Auf eine Kleine Anfrage der Fraktion Bündnis 90/Die Grünen im Bundestag im Jahr 1997 bezüglich dieses Projektes antwortete die damalige Bundesregierung: Soweit die Fernverkehrsrelevanz gemäß § 1 des Fernstraßengesetzes für eine neue Elbquerung in diesem Raum nachgewiesen werden kann, ist eine Aufnahme im Rahmen der Fortschreibung des Bundesverkehrswegeplanes möglich.

Wie Ihnen zumindest zum Teil bekannt sein dürfte, ist dieses Projekt im Bundesverkehrswegeplan 2003 dann trotz heftiger Widerstände des damaligen Koalitionspartners Bündnis 90/Die Grünen in den weiteren Bedarf aufgenommen worden und steht mit einem Kostenvolumen von rund 50 Millionen € im weiteren Bedarf.

Ich möchte an dieser Stelle noch eines korrigieren: Es handelt sich dabei nicht nur um die Brücke, sondern um die Ortsumgehung Aken nebst Brücke und Anbindung an die Bundesstraße B 184 auf der Zerbster Seite.

Da für alle Projekte im weiteren Bedarf derzeit keine Haushaltsmittel vom Bund zur Verfügung gestellt werden, ist, wie es der Minister bereits sagte, mit einer Realisierung erst nach dem Jahr 2015 zu rechnen.

Die Überlegungen, die Brücke privat zu finanzieren, sind allerdings auch nicht neu. Der damalige Dessauer Oberbürgermeister Otto hat bereits Mitte der 90er-Jahre die regionalen Akteure zusammengerufen und über die mögliche Privatfinanzierung mit ihnen gesprochen. Ich war bei diesen Veranstaltungen auch anwesend.

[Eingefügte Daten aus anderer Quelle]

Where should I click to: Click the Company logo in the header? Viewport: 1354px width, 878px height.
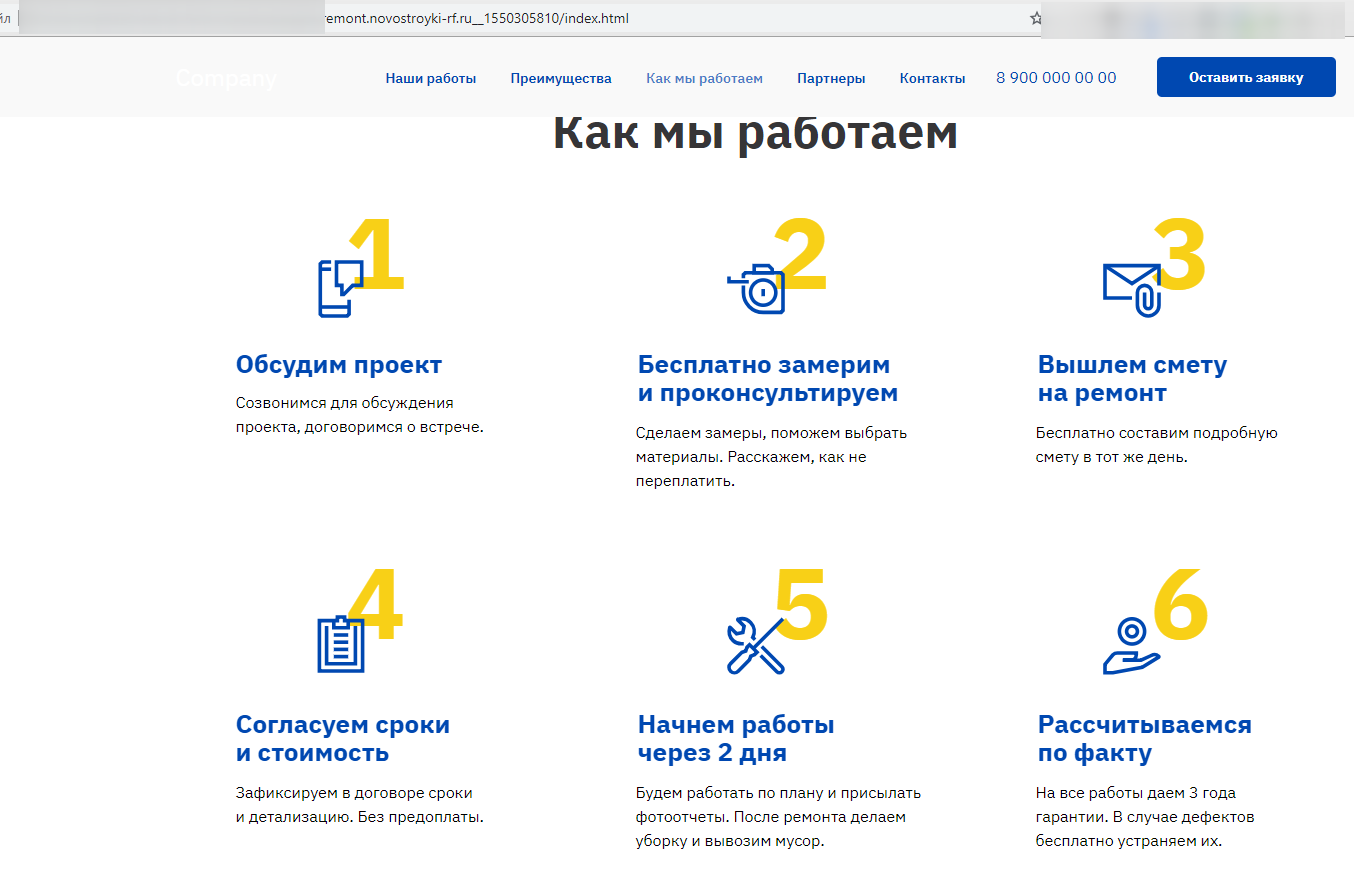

Damals hatten wir die Projektverantwortlichen des Rostocker Warnow-Tunnels vor Ort. Sie haben damals dieses erste privat finanzierte Straßenbauprojekt sehr detailliert vorgestellt. Als Ergebnis der Beratungen stellte sich sehr schnell heraus, dass auch bei einer Privatfinanzierung à la Warnow-Tunnel ein Beitrag der öffentlichen Hand zumindest in der Planungsphase nötig ist, also bis klar ist, ob dieses Projekt realisierbar ist.